Title |
Heatwave Vulnerability Analysis of Construction Sites Using Satellite Imagery Data and Deep Learning |
Authors |
김슬기(Kim, Seulgi) ; 박승희(Park, Seunghee) |
DOI |
https://doi.org/10.12652/Ksce.2022.42.2.0263 |
Keywords |
폭염; 도시열섬현상; 건설재난; 인공위성영상; 딥러닝 Heat waves; Urban heat island; Construction disaster; Satellite imagery; Deep learning |
Abstract |
As a result of climate change, the heatwave and urban heat island phenomena have become more common, and the frequency of heatwaves is expected to increase by two to six times by the year 2050. In particular, the heat sensation index felt by workers at construction sites during a heatwave is very high, and the sensation index becomes even higher if the urban heat island phenomenon is considered. The construction site environment and the situations of construction workers vulnerable to heat are not improving, and it is now imperative to respond effectively to reduce such damage.

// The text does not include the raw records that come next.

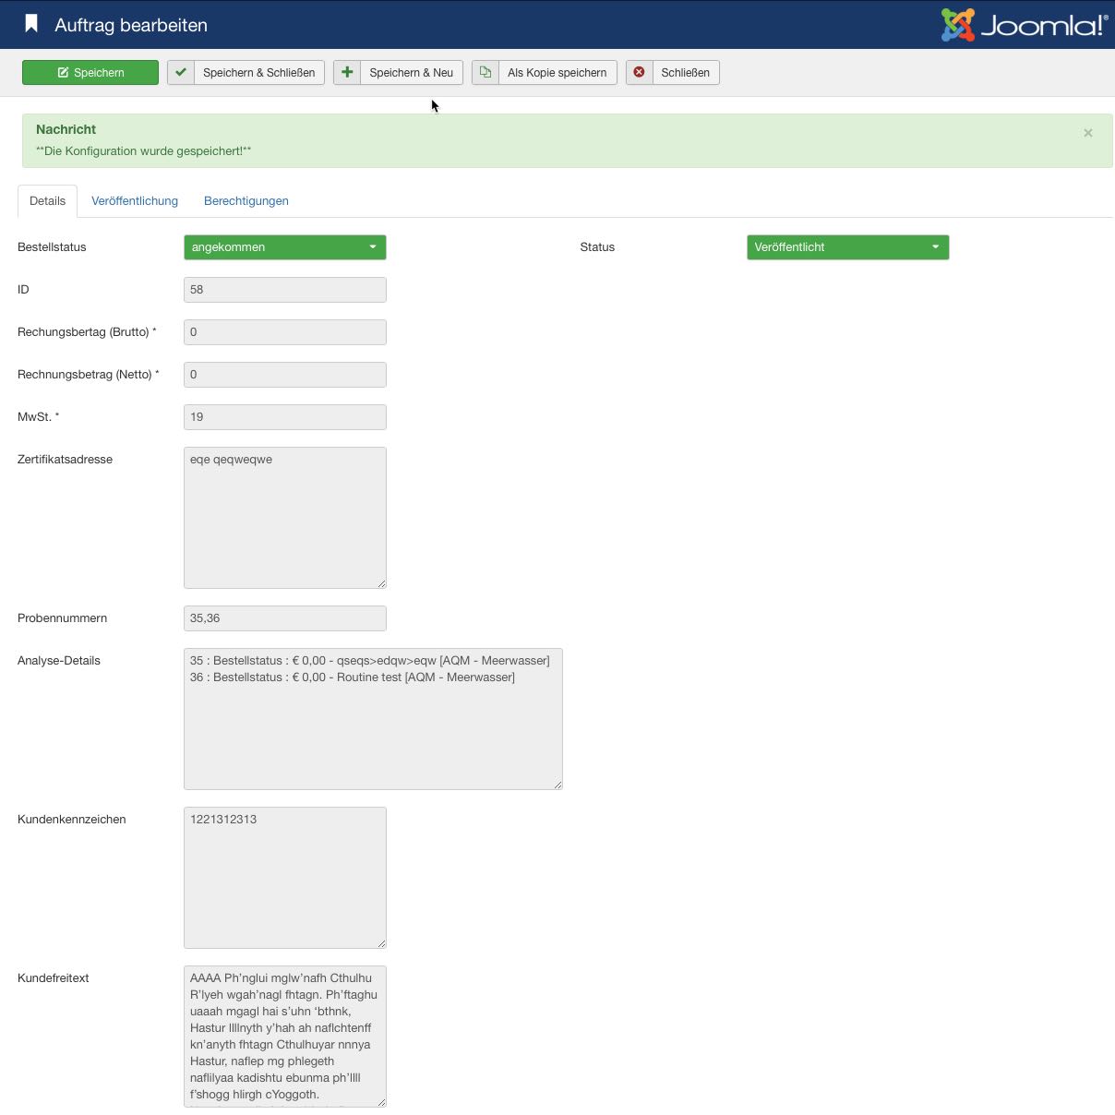Image resolution: width=1115 pixels, height=1115 pixels.
Task: Grab the resize handle of Analyse-Details textarea
Action: click(558, 785)
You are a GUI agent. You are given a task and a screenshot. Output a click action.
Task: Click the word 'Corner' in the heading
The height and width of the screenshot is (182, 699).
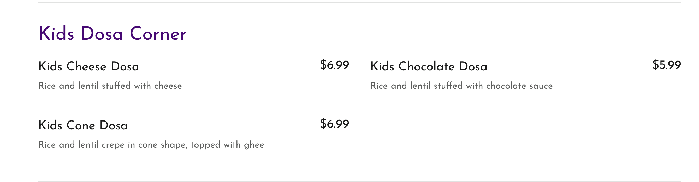pos(158,34)
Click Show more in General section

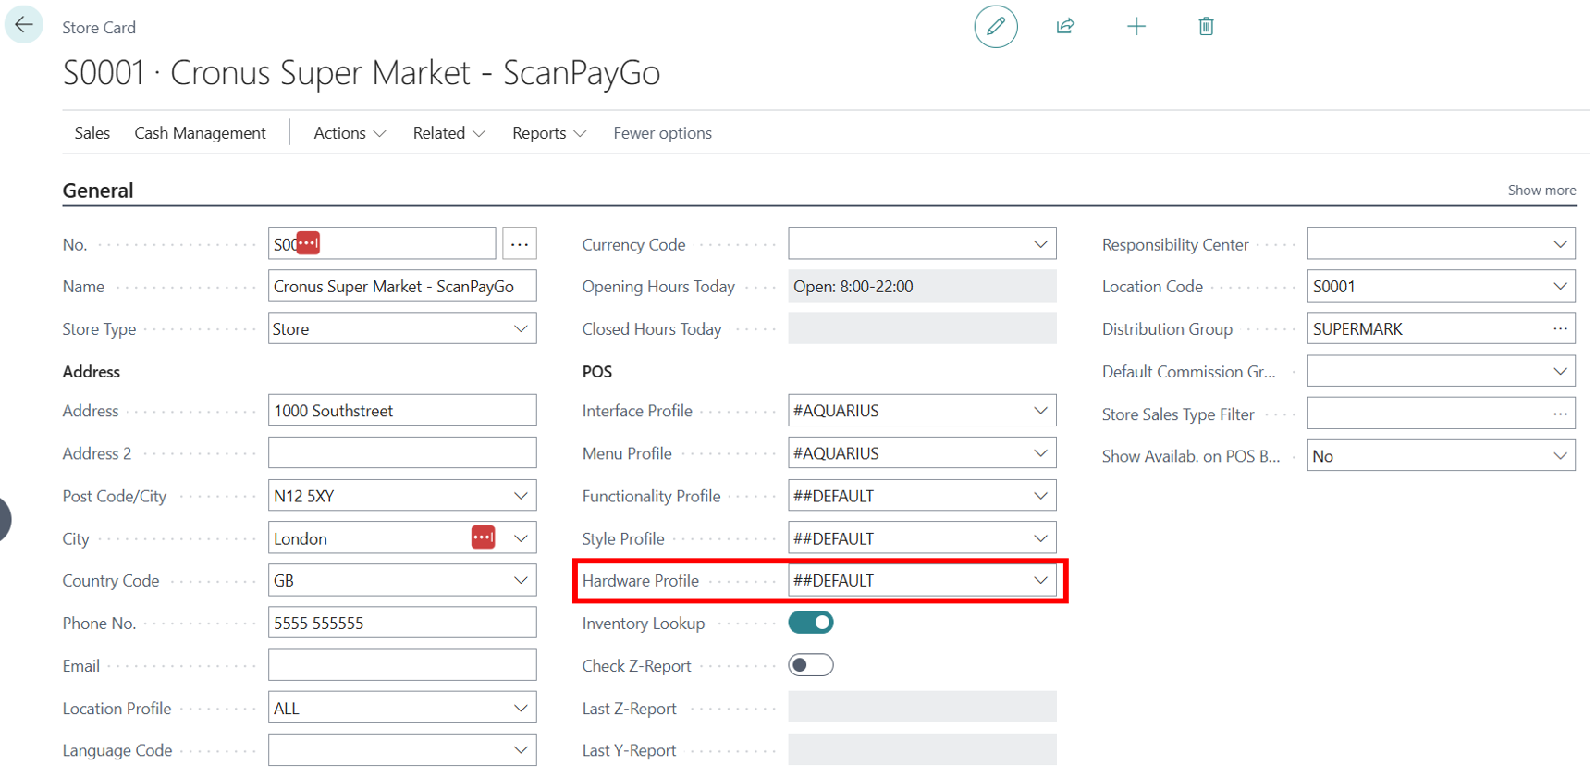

In this study, satellite imagery, land surface temperatures (LST), and long short-term memory (LSTM) were applied to analyze areas above 33 °C, with the most vulnerable areas with increased synergistic damage from heat waves and the urban heat island phenomena then predicted. It is expected that the prediction results will ensure the safety of construction workers and will serve as the basis for a construction site early-warning system. |